Observational studies have found Attention Deficit Hyperactivity Disorder (ADHD) to be associated with an increased risk of adverse outcomes as well as with early risk factors; however it is not clear whether these associations reflect causal effects. Alternatives to traditional observational studies are needed to investigate causality: one such design is Mendelian randomization (MR), which uses genetic variants as instrumental variables for the exposure.

METHODS

In this review we summarise findings from approximately 50 studies using MR to examine potentially causal associations with ADHD as either an exposure or outcome.

RESULTS

To-date, few MR ADHD studies have investigated causal evidence with other neurodevelopmental, mental health and neurodegenerative conditions but those that have suggest a complex relationship with autism, some evidence of a causal effect on depression and limited evidence of a causal effect on neurodegenerative conditions. For substance use, MR studies provide evidence consistent with a causal effect of ADHD on smoking initiation, but findings for other smoking behaviours and cannabis use are less consistent. Studies of physical health suggest bidirectional causal effects with higher body mass index, with stronger effects for childhood obesity, as well as some evidence of causal effects on coronary artery disease and stroke in adults and limited evidence of causal effects on other physical health problems or sleep. Studies suggest bidirectional relationships between ADHD and socio-economic markers and provide some evidence that low birthweight may be a causal risk factor for ADHD, while bidirectional evidence has been found for some environmental factors.

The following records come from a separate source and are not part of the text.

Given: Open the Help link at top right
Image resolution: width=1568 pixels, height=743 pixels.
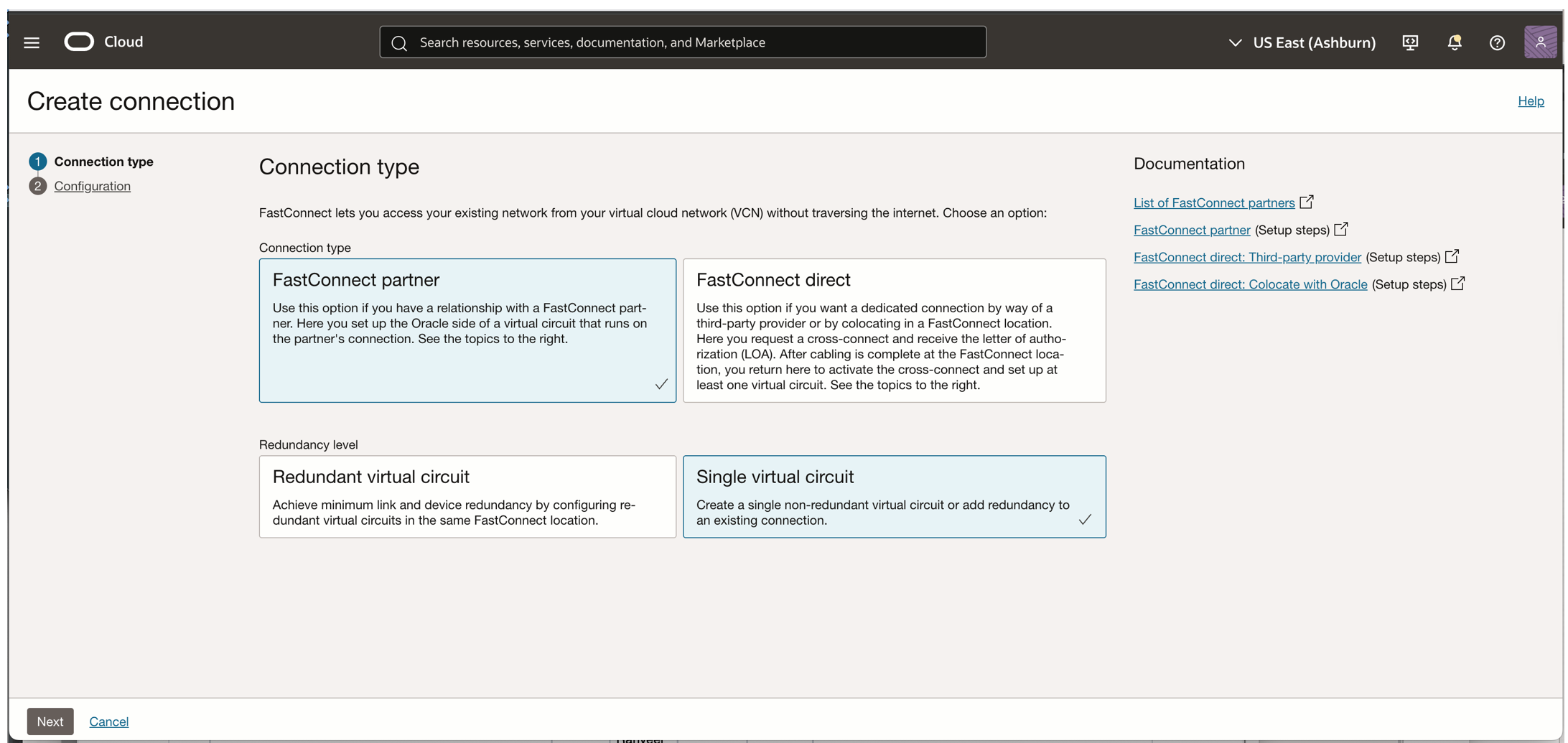Looking at the screenshot, I should click(x=1530, y=101).
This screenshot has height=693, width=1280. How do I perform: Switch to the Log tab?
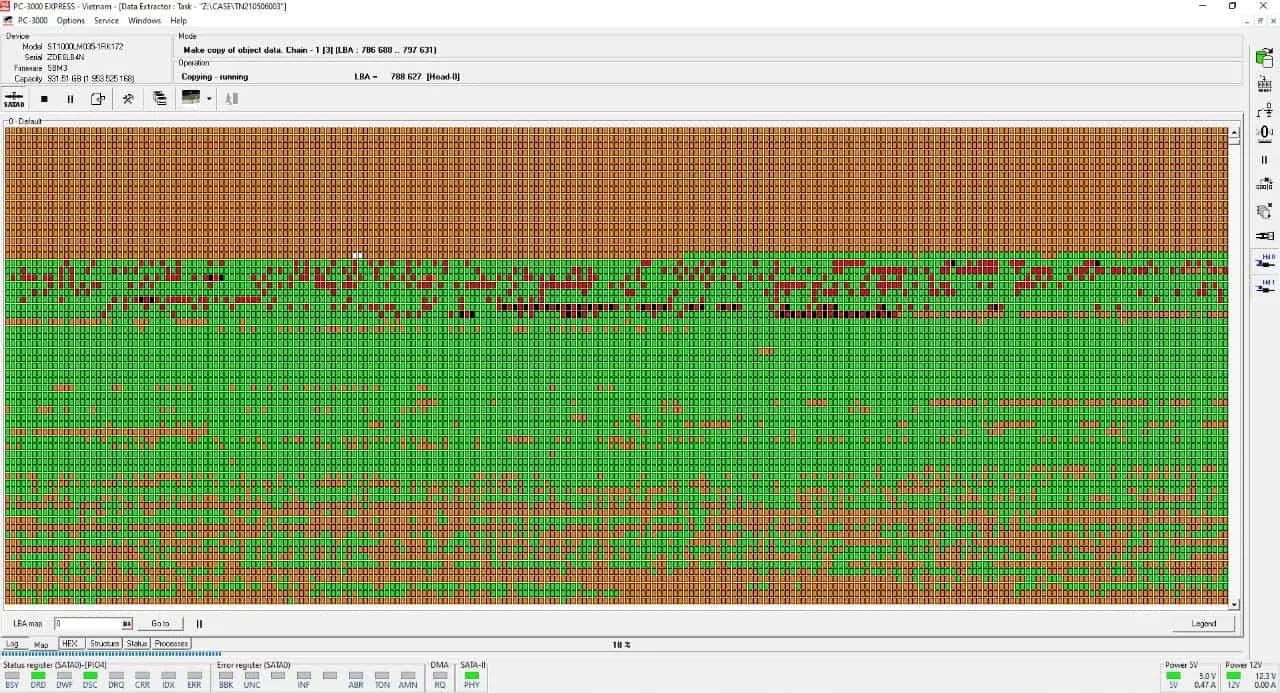pos(13,644)
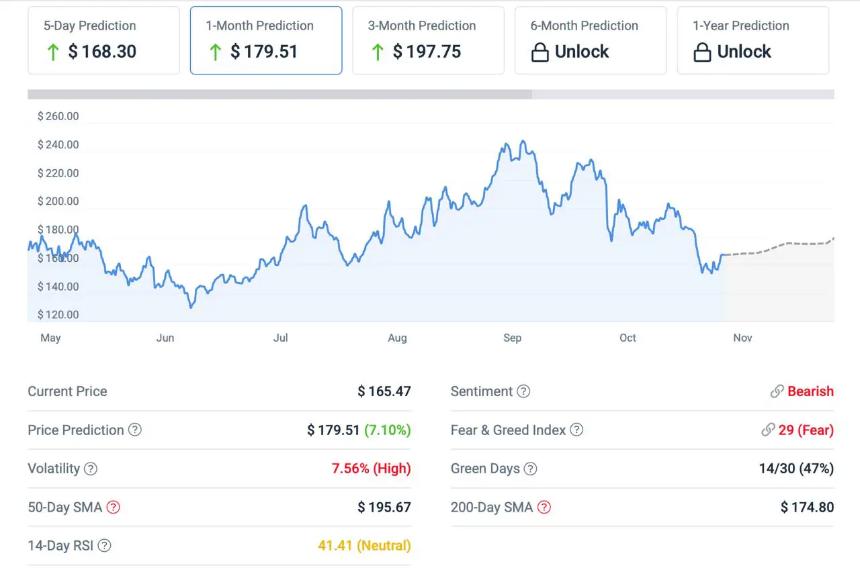The height and width of the screenshot is (574, 860).
Task: Click help icon next to Green Days
Action: coord(530,468)
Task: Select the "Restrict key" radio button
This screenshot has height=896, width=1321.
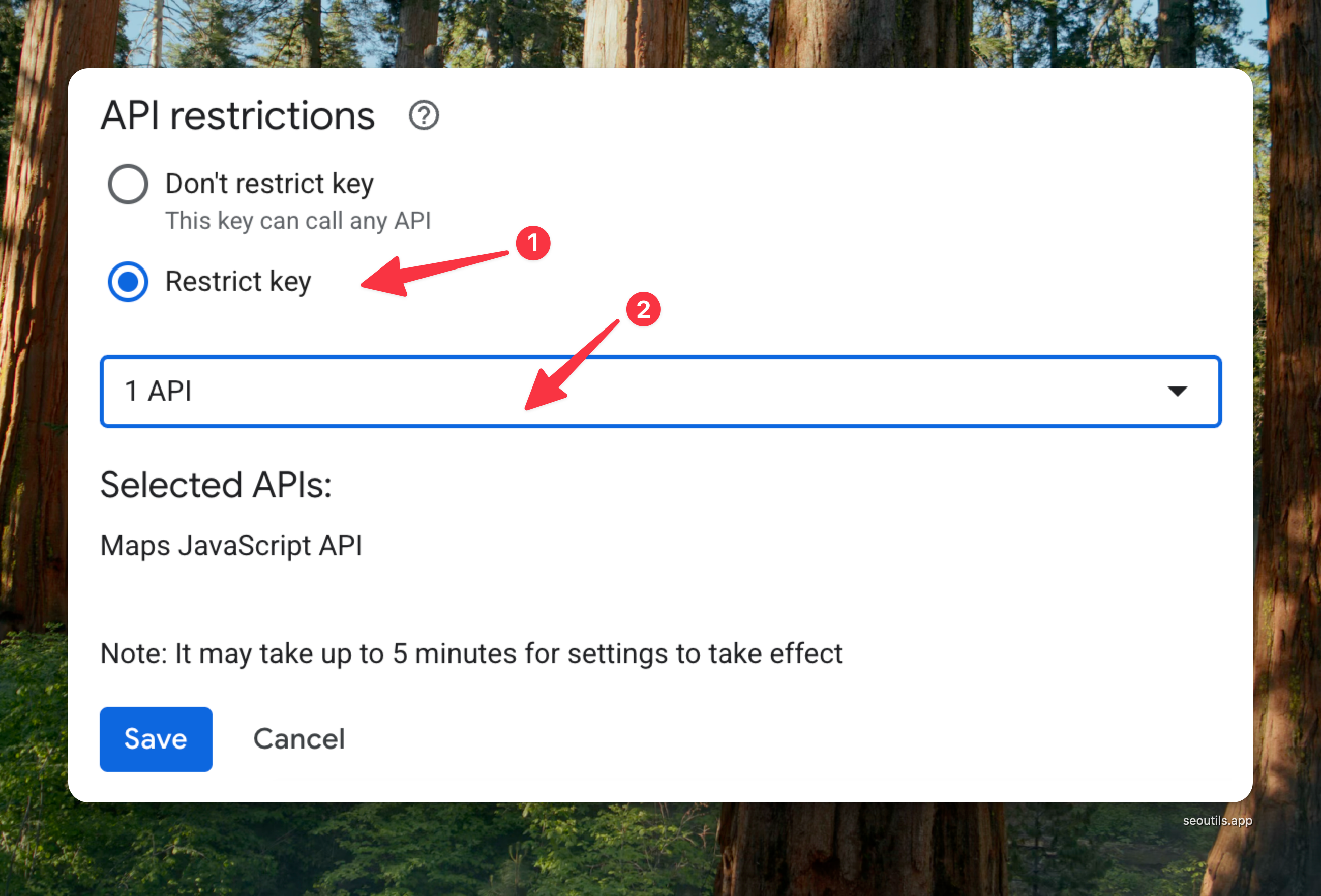Action: click(x=128, y=281)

Finally, there is emerging evidence of bidirectional causal links between ADHD genetic liability and biological markers of human metabolism and inflammation.

CONCLUSIONS

While MR has advantages over traditional observational designs in addressing causality, we discuss limitations of current ADHD studies and future directions, including the need for larger genome-wide association studies (and using samples of different ancestries), and for triangulation with different methods.